What kubelet is
kubelet is the only k8s component that works with
containers on the node. Everything you see in kubectl get pod
is the result of kubelet doing the following:
- Subscribed to the PodSpecs for its node through kube-apiserver
- Compares the desired state (from the API) with the actual state (what is really running)
- Makes changes through CRI/CSI/CNI
- Reports status back to the API
Do not confuse it with the container runtime (containerd). kubelet sits a level above: it commands the runtime through CRI gRPC.
kube-apiserver
▲ ▼ list/watch + status
kubelet (on every node)
│
├── CRI gRPC → containerd → [[runc-and-runsc|runc]] → container
├── CSI gRPC → csi-driver → mount/attach volume
└── CNI exec → calico/cilium → pod network
The main subsystems
Pod sync loop
The heart of kubelet is syncLoop in pkg/kubelet/kubelet.go.
An every-N-seconds loop (default 10s) or event-driven:
- Get the desired set of pods from the sources: the API server,
--pod-manifest-path(static pods for the control plane), an HTTP URL. - Compare with the running pods.
- For each pod that should be running but is not, call
syncPod. - For each one that is running but should not be, call
killPod.
There are three sources:
- api: the main one, a watch on kube-apiserver
- file: static pods from
/etc/kubernetes/manifests/(apiserver, etcd, controller-manager start themselves this way on the control plane) - http: an external URL with a PodList
CRI, the Container Runtime Interface
This is the conversation with the container runtime over gRPC, through a socket,
unix:///var/run/containerd/containerd.sock (or the CRI-O equivalent). Two services:
- RuntimeService handles the pods/containers lifecycle (RunPodSandbox, CreateContainer, StartContainer, StopPodSandbox)
- ImageService handles pull/list/remove image
A pod in CRI is a PodSandbox (a container with the pause image, holding
the netns plus the ipc/uts namespace) plus N containers inside it,
all sharing the netns with pause.
The pause container exists so that:
- PID 1 in the pod namespace is always alive (to reap zombies)
- A restart of the application container does not kill the pod network
Container Manager
It manages the cgroup tree on the node:
/sys/fs/cgroup/
├── system.slice/ # systemd
├── kubepods.slice/
▸kubelet root
│ ├── kubepods-burstable.slice/ # QoS class
│ │ └── kubepods-burstable-pod<UID>.slice/
│ │ └── cri-containerd-<containerID>.scope/
│ ├── kubepods-besteffort.slice/
│ └── kubepods-pod<UID>.slice/ # Guaranteed
The hierarchy follows the pod's QoS class:
- Guaranteed: requests == limits on all containers. Highest priority.
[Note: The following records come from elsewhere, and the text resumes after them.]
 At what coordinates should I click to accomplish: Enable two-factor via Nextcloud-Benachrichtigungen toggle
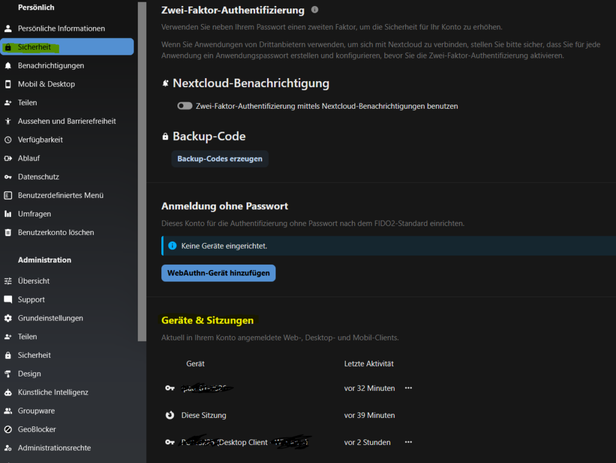pos(184,106)
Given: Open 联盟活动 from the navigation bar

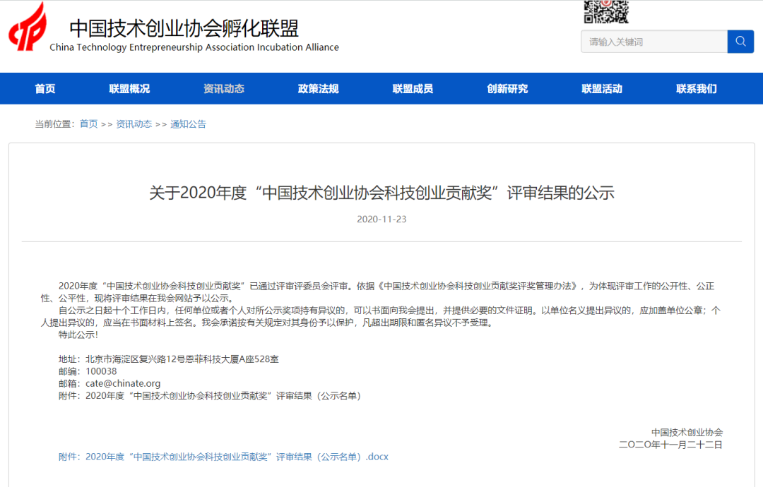Looking at the screenshot, I should tap(602, 89).
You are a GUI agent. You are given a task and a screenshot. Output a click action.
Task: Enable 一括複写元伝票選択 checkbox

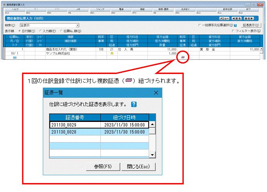coord(199,25)
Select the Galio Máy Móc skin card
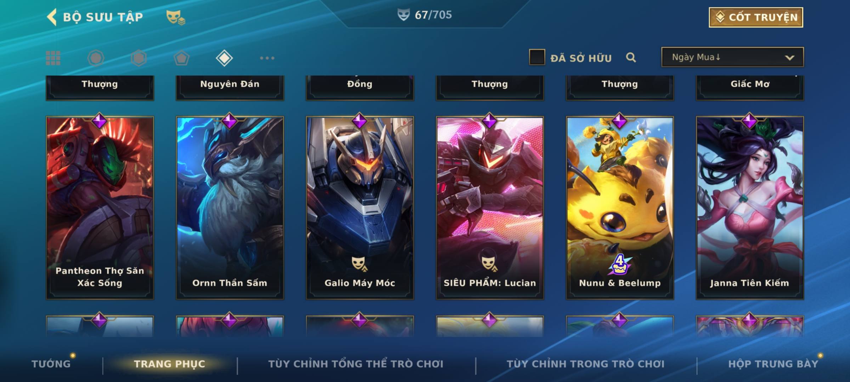 [x=360, y=208]
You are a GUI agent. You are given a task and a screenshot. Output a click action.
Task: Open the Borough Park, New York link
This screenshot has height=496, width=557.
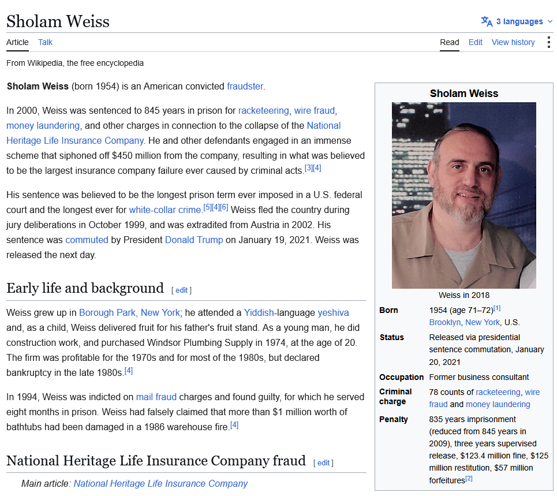(x=129, y=312)
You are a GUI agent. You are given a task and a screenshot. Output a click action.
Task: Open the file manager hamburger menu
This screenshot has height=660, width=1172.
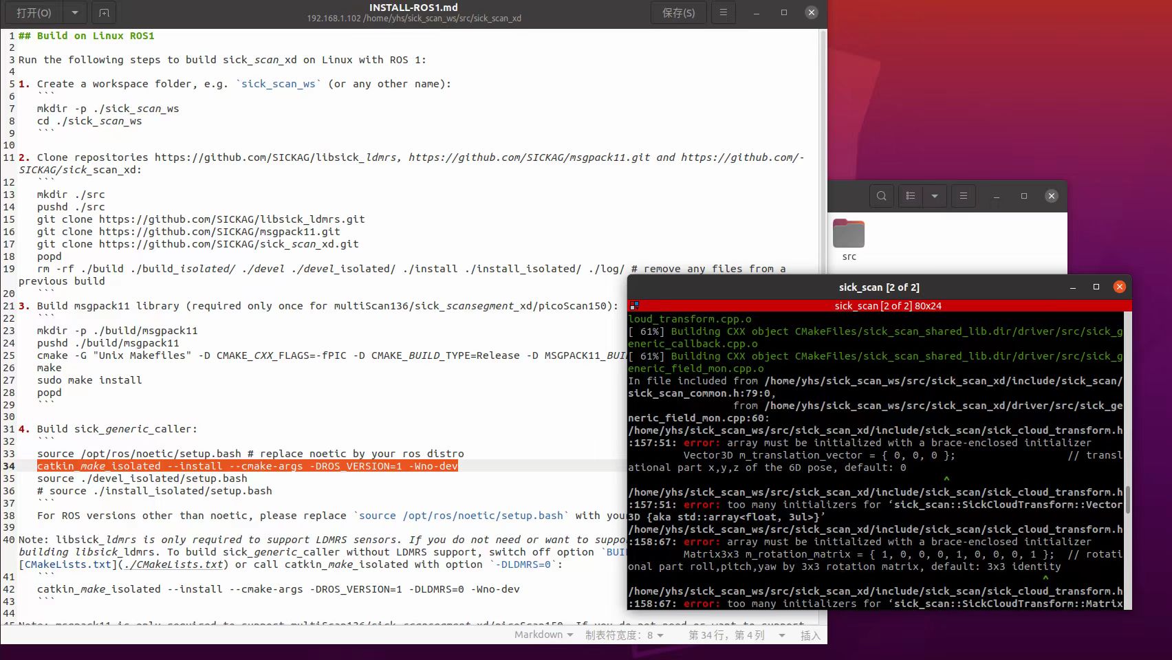(963, 196)
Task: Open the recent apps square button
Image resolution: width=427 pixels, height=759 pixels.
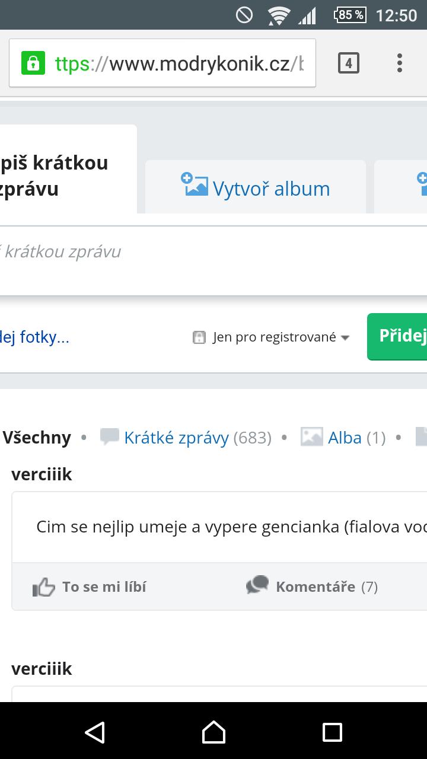Action: (332, 732)
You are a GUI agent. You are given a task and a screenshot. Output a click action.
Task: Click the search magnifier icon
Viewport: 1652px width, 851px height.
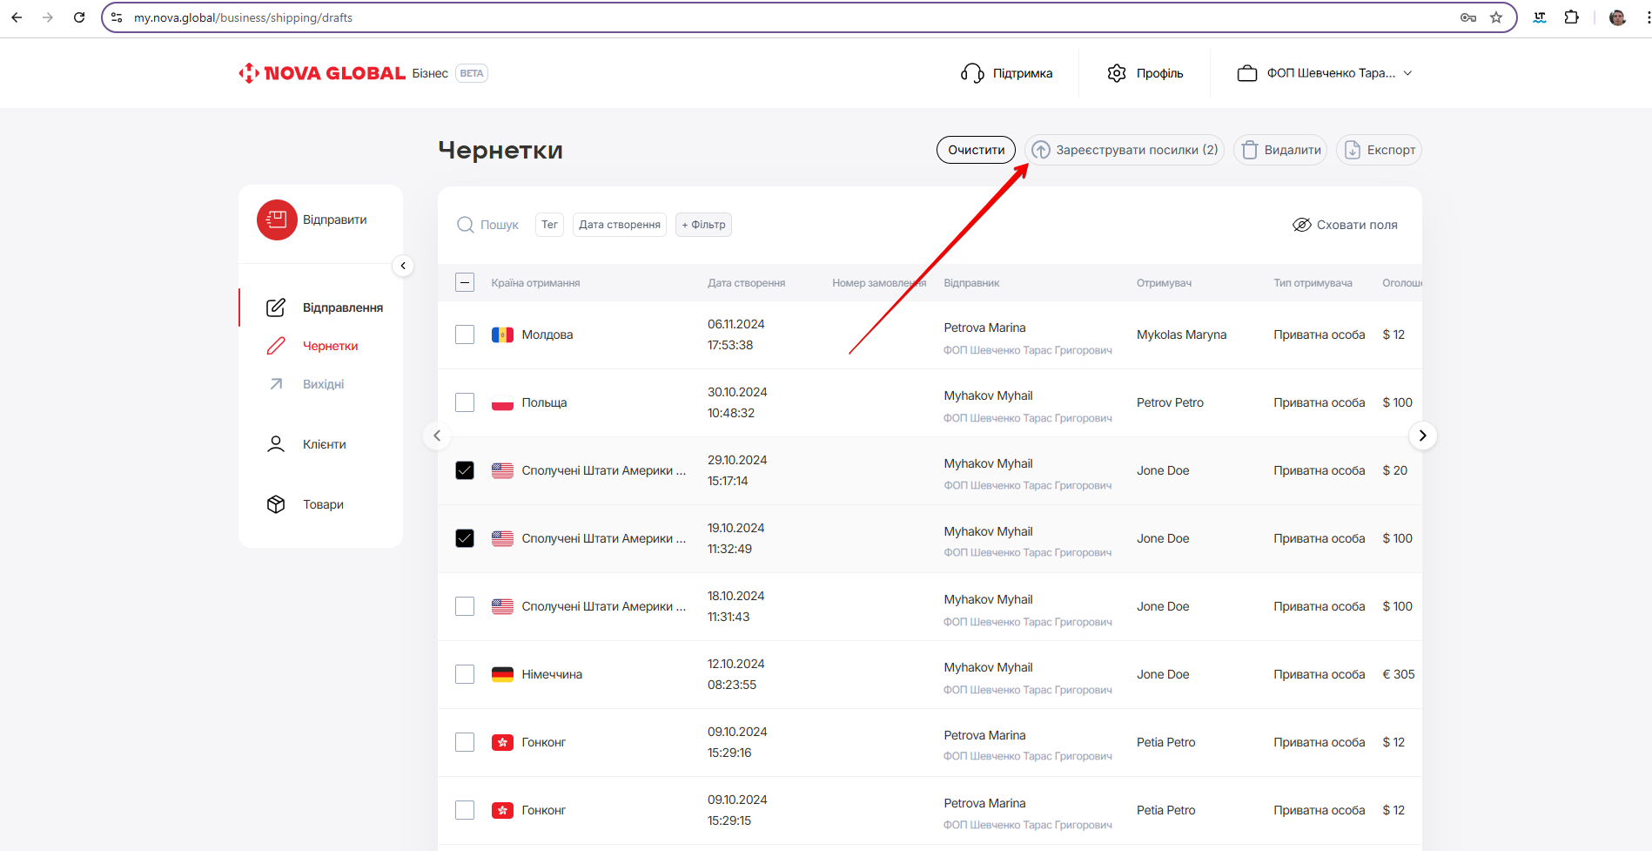(466, 225)
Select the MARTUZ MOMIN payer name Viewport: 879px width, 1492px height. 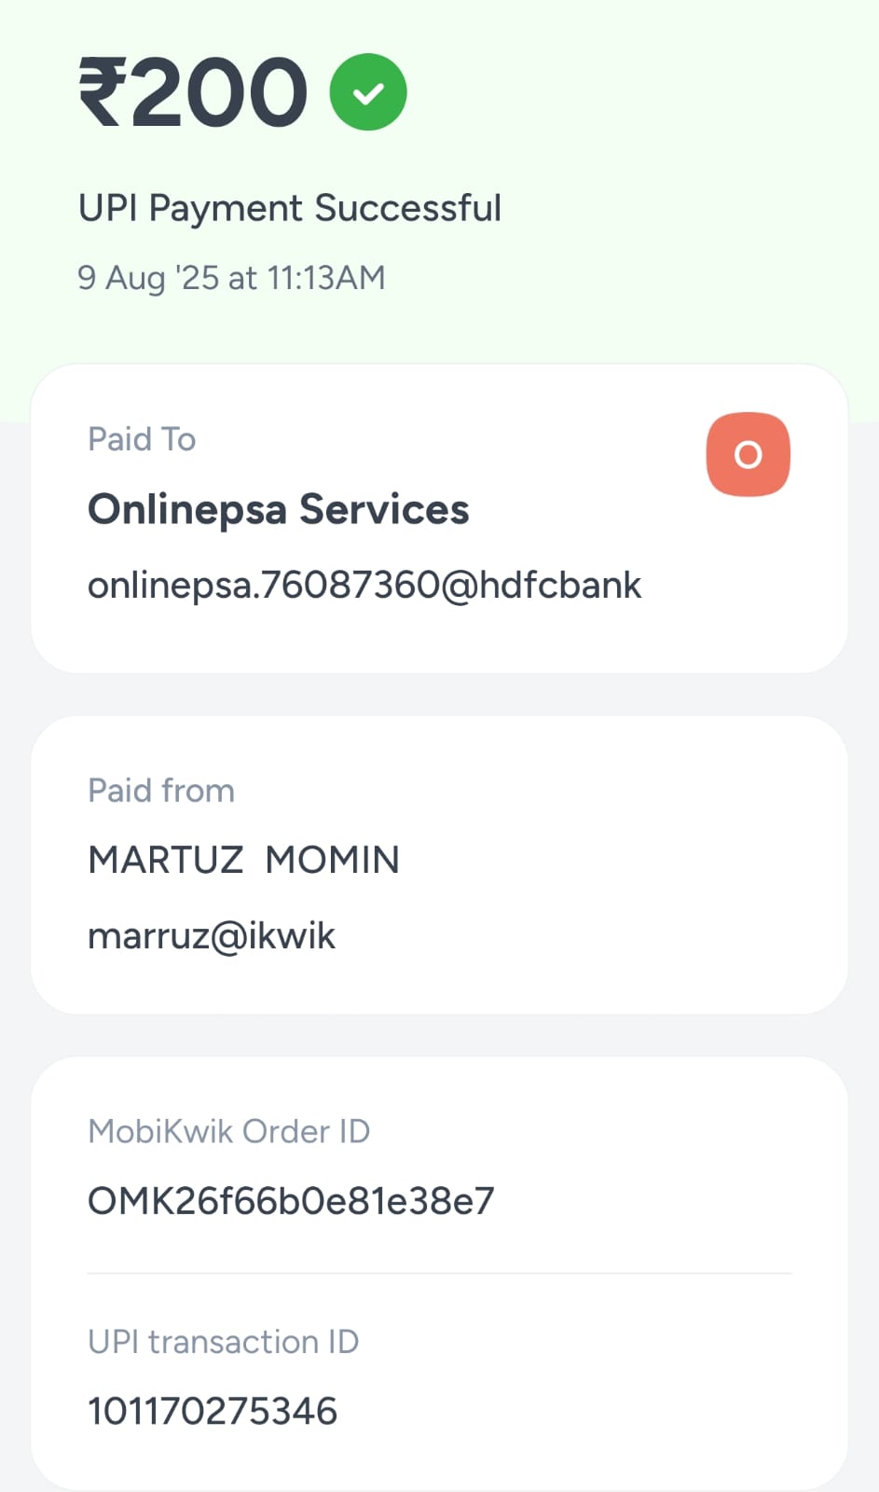coord(244,860)
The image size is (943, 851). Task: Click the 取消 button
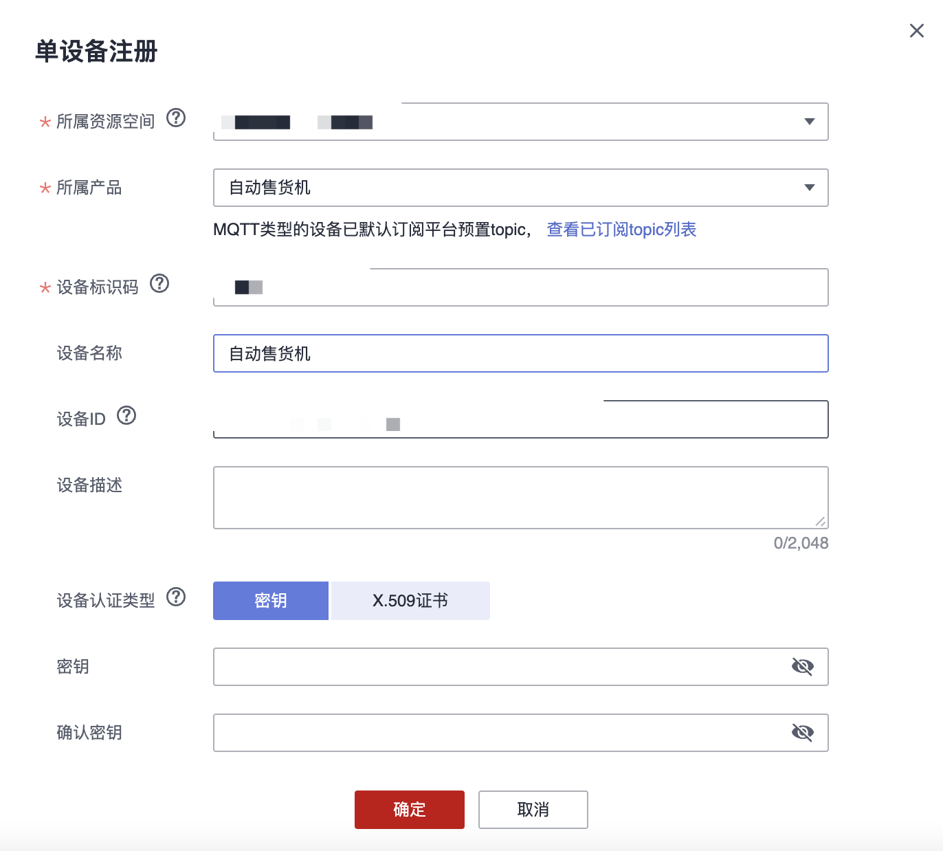[533, 810]
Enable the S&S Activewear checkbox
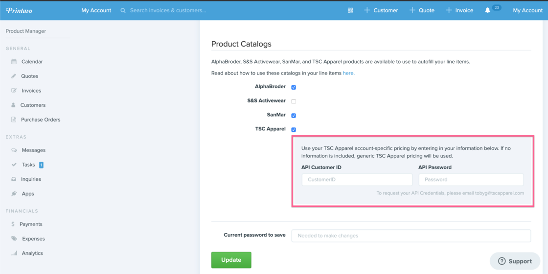Viewport: 548px width, 274px height. click(294, 101)
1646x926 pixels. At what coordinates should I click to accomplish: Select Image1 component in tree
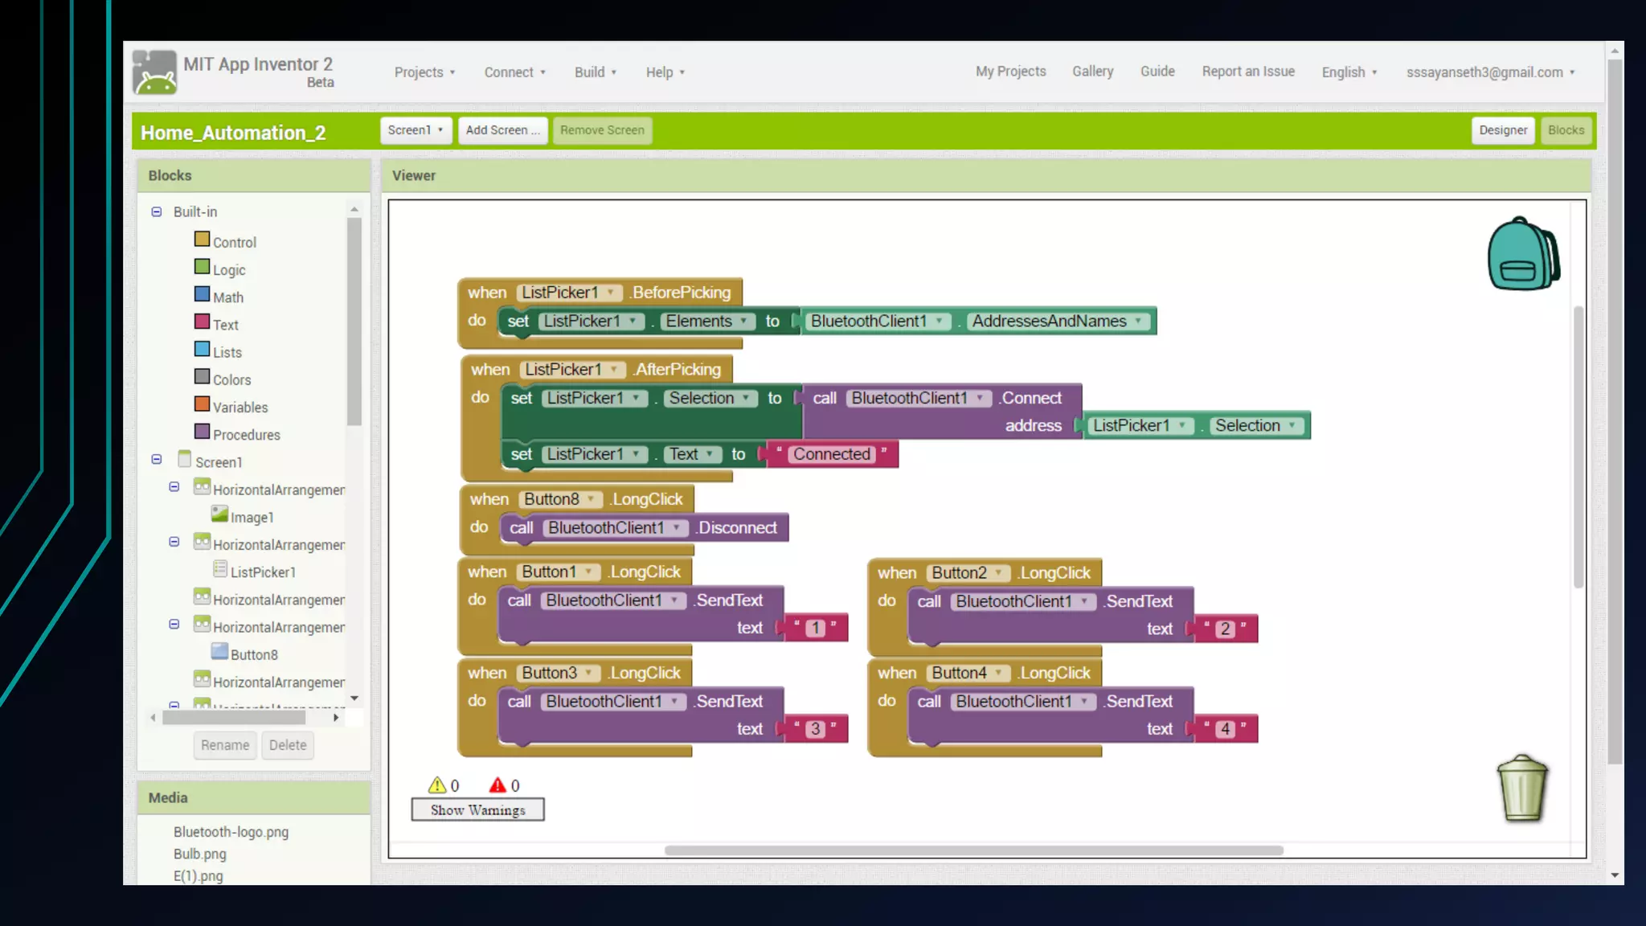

- Burstable: requests < limits, or some containers without either
- BestEffort: neither requests nor limits
When [[oom-killer|OOM]] hits the node, BestEffort goes first, then Burstable (by oom_score), and Guaranteed last.
Useful: --reserved-cpus, --cpu-manager-policy=static
pin physical CPUs to Guaranteed pods.
Volume Manager
It reacts to pods with volumes by calling the CSI drivers (Attach → Mount → unmount → Detach). For CSI this is all gRPC to the socket of the CSI Node plugin on the node.
Details:
- Mount/Unmount are idempotent, and kubelet retries on error
- Attach/Detach is done not by kubelet but by the external-attacher sidecar
when
attachRequired: truein the CSI driver (but the decision is made by the A/D Controller in kube-controller-manager) - Mount flags (
noatime,nodev) are set in the [[kubernetes-storage|StorageClass]]
Probes
Health checking of pods:
- livenessProbe: is the pod alive? If it fails N times, then kill plus restart
- readinessProbe: is the pod ready to accept traffic? If not, remove it from Endpoints (but do not kill it)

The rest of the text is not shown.